One who is completely free from the reaction of sinful life, he can completely devote in the service of the Lord. So the common platform is there. God is neither Hindu nor Muslim, nor the method of approaching God may be different, but the ultimate end is how to love God or how to serve God. One cannot serve anybody without love. In the material world one serves another for matter of money exchange, reward. But serving God is not that. Here it is stated, ahaituky apratihatā. Service of God is without motive. Here in the material world we serve somebody with a motive, for some material gain. But in the spiritual world, to serve God means "It is my duty. I love him. I want to serve Him." Just like mother loves child. It is not like the maidservant who is paid. Mother loves spontaneously child, as duty. He (she) loves to serve the child. Similarly, when our love of God will be spontaneous, without any motive, and without being impeded... Love of God cannot be checked by any material condition. It is not that because a man is poor, therefore he cannot love God. No. If a man is very rich, therefore he cannot love. No. Ahaituky apratihatā. Whatever you may be, you can learn how to love God without any impediment. And if we come to that stage of life—here it is said, yayātmā suprasīdati—then you will be fully satisfied and pleased. If you are engaged in the service of the Lord without any motive and without being impeded, spontaneously loving, then you will feel complete satisfaction. Svāmin kṛtārtho 'smi varaṁ na yāce (CC Madhya 22.42).

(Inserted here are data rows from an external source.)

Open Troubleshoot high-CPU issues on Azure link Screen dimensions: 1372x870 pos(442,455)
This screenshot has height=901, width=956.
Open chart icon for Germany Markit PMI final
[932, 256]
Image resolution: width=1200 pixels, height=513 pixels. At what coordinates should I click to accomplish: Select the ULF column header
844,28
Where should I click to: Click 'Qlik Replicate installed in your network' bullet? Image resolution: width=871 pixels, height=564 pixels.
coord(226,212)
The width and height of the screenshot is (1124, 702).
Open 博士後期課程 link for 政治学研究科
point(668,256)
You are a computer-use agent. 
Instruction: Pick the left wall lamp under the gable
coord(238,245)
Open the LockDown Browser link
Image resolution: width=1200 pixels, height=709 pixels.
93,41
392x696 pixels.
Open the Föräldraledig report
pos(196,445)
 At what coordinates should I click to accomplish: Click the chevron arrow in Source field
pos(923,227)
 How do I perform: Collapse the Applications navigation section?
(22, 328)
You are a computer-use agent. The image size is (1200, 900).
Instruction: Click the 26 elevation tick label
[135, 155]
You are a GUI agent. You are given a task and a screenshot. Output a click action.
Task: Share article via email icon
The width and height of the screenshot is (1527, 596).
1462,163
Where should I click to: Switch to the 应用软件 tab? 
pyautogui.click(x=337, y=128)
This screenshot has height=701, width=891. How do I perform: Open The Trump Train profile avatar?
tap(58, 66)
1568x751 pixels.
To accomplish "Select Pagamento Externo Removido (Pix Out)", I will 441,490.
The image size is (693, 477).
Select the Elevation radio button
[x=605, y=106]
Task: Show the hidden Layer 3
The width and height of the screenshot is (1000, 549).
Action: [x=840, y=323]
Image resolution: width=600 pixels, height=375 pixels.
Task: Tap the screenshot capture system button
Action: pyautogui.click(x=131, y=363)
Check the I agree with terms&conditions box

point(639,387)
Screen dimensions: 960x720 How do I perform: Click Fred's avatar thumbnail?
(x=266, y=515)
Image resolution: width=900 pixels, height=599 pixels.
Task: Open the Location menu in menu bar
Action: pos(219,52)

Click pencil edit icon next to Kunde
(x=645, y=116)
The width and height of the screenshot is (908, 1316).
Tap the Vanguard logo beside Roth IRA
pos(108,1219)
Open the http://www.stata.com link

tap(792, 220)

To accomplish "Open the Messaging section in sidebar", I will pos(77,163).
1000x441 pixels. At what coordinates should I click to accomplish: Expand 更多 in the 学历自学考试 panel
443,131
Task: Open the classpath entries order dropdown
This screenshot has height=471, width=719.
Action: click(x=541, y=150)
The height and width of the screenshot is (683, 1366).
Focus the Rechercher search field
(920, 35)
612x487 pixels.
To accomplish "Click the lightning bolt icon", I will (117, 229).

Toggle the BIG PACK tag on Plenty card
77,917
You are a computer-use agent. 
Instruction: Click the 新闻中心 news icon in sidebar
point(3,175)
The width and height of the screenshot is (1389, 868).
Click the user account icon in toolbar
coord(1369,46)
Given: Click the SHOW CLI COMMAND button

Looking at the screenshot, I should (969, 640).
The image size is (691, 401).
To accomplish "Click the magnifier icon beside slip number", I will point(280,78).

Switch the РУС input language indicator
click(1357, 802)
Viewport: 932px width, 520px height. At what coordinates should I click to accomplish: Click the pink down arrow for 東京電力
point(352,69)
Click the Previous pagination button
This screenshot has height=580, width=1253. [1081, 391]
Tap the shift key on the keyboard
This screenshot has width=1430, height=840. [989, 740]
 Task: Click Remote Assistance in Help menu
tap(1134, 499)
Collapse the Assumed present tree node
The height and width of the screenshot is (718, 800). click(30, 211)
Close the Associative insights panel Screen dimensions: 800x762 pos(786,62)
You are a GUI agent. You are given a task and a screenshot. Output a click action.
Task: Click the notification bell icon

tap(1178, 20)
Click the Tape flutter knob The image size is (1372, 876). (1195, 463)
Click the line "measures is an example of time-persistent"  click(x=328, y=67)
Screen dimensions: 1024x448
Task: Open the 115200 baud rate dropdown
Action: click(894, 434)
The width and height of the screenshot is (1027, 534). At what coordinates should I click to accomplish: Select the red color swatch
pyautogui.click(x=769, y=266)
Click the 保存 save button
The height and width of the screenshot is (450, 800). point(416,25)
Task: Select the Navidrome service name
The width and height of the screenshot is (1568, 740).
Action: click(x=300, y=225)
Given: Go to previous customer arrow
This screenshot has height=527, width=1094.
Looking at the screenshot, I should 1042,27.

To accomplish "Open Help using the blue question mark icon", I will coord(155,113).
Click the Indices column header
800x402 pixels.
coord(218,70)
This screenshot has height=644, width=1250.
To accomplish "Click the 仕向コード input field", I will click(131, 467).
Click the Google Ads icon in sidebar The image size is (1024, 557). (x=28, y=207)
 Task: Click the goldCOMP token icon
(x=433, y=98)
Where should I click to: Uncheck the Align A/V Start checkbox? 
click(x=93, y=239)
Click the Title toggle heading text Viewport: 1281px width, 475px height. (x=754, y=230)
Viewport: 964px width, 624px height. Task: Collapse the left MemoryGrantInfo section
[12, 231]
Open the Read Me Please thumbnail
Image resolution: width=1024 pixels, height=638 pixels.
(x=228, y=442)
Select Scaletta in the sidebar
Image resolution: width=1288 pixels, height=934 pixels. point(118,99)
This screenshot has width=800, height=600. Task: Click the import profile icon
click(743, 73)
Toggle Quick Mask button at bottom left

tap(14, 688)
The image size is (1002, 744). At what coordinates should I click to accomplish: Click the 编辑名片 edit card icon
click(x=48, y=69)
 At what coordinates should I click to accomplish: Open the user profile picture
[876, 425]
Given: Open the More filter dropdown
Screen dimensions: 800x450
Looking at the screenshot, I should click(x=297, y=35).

There are many instances of devotees. One Dhruva Mahārāja, he was five-years-old boy. So there was some family dissension. He was insulted by his stepmother. So he wanted to retaliate, five-years-old boy. So he inquired from his mother, "How can I do it?" The mother advised that "You take shelter of God. He can help you." So a five-years-old boy, he went to the forest and meditated for six months, and when he saw God, then he said, "My Lord, I am now fully satisfied. I don't want any benediction from You." Svāmin kṛtārtho 'smi varaṁ na yāce. That is the real realization of God. God realization means there is no more want, no more want. All demands, all want, is finished. Therefore it is said, yayātmā suprasīdati. Because we want something, there is demand. So long there is demand, we will never be satisfied. When there is no demand, fully satisfied, that is God realization. Yenātmā samprasīdati.